One of soccer’s highest honors as a manager is to have a style of play named after you. Only the likes of Wenger and Guardiola, along with a few other elite football geniuses, have had their style implemented into the tactical scrapbook of football history.

So, what makes longtime face of Arsenal Arsene Wenger’s “Wengerball” so special? During Wenger’s tenure, which despite facing some ups and downs in his final years at the club, Arsenal achieved great things. Wenger, while managing the most games in Premier League history (he leads the legendary Sir Alex Ferguson of Manchester United), led Arsenal to three title winning seasons, one of which Wenger’s side went unbeaten, earning the only gold tinted trophy in Premier League history (the unbeaten streak continued into the following season, totaling 49 matches), 7 Football Association (FA) Cups, among other trophies, and guaranteed not only 19 years of Champions League, but over 15 years of reaching the prestigious tournament’s knockout stage. So, one of the reasons Wengerball was so special was because of how successful it was.

Win or lose, Wengerball was also special because at its best, it drew feelings of pleasure, joy, and awe from those watching. A modified version of Pep Guardiola’s tiki-taka seen at Barcelona, the goal of Wengerball is to basically find the prettiest way to build up to a goal, normally consisting of tight, intricate, one-touch passing finding many of the eleven players on the pitch. These sequences can last a whole minute, with 45 seconds of cautious possession suddenly leading to a few seconds of footballing genius.

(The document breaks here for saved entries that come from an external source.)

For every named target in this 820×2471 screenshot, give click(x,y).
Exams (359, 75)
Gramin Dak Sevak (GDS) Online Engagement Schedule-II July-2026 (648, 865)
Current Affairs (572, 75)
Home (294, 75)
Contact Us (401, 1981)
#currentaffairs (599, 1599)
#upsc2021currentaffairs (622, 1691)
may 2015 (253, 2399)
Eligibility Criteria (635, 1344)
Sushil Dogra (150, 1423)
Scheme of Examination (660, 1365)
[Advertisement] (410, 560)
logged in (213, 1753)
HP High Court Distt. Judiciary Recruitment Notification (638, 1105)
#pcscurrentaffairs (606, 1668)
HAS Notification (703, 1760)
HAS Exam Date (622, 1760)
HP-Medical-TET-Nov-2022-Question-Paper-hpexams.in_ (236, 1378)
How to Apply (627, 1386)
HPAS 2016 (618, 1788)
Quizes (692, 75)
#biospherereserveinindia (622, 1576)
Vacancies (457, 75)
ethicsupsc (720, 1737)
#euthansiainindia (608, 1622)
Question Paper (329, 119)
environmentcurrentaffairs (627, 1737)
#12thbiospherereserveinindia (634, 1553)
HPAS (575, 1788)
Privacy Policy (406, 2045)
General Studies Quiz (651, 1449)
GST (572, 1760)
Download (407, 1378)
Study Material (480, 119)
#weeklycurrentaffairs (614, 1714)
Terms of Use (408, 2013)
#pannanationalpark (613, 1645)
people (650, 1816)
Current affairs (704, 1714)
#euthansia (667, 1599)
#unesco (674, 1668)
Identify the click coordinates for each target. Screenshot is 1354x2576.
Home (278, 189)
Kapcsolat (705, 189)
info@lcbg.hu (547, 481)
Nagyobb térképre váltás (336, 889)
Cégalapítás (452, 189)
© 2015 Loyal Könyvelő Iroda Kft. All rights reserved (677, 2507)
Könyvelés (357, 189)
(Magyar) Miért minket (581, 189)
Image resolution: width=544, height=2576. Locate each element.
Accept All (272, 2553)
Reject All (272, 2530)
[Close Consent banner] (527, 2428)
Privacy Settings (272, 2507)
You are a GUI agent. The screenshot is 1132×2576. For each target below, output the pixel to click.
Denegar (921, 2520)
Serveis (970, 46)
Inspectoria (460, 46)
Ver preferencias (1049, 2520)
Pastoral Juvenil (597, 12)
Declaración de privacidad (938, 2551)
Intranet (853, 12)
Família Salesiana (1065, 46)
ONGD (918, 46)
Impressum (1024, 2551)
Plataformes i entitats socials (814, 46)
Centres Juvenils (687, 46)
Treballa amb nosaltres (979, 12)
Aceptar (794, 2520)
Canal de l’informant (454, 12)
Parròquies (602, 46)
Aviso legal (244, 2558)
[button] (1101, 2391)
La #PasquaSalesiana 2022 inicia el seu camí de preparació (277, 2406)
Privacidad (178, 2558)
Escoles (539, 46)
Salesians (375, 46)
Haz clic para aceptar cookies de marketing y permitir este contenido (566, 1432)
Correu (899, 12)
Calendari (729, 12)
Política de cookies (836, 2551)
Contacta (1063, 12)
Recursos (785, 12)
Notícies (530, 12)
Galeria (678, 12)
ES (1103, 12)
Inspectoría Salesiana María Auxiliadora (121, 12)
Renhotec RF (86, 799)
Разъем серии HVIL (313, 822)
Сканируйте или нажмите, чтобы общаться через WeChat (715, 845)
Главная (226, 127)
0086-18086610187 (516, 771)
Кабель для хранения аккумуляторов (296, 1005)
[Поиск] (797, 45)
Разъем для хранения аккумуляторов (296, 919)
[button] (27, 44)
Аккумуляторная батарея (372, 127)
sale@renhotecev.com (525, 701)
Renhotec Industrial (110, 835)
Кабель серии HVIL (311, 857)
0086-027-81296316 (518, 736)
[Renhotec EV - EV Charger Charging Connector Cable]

It didn’t matter who Arsenal was up against or what was at stake – the best instances of Wengerball would be cemented in the minds of Arsenal fans and other football enthusiasts. In one memorable display, which featured a low-profile matchup against Premier League bottom feeders Norwich City, one of the most sensational buildups in Arsenal and maybe English football history jolted the spectators from their seats. In the eighteenth minute of play, still a 0-0 game, the Arsenal trio of Cazorla, Wilshere, and Giroud found themselves just outside the top of the box, with a mass of 7 Norwich defenders around. The smartest course of action was to turn around and recycle the move, because the odds of creating any chance was slim. But Jack Wilshere had other ideas and laid a pass off to Cazorla outside the box, and then started a darting run through the yellow sea of Norwich players. Cazorla then found the target man Giroud. This is where the magic happened. Giroud, deciding not to take an extra touch, flicked the ball back to the route of Wilshere, who had continued his run. The pass from Giroud was a bit behind the darting Englishman, so Wilshere somehow had the awareness to flick the ball back to Giroud, who at that moment had amassed half of the Norwich side around him. Yet, the ball reached Giroud, and he found Wilshere in space behind the back line and dinked the ball through the cracks of the yellow wall. To put the icing on the cake, Wilshere coolly continued the one-touch theme, and finished a one-touch right-footed shot, which rolled slowly enough for the Norwich keeper to watch hopelessly, and for the Norwich team to look around and wonder what magic spell they had just been under, even if it was only for about 4 seconds.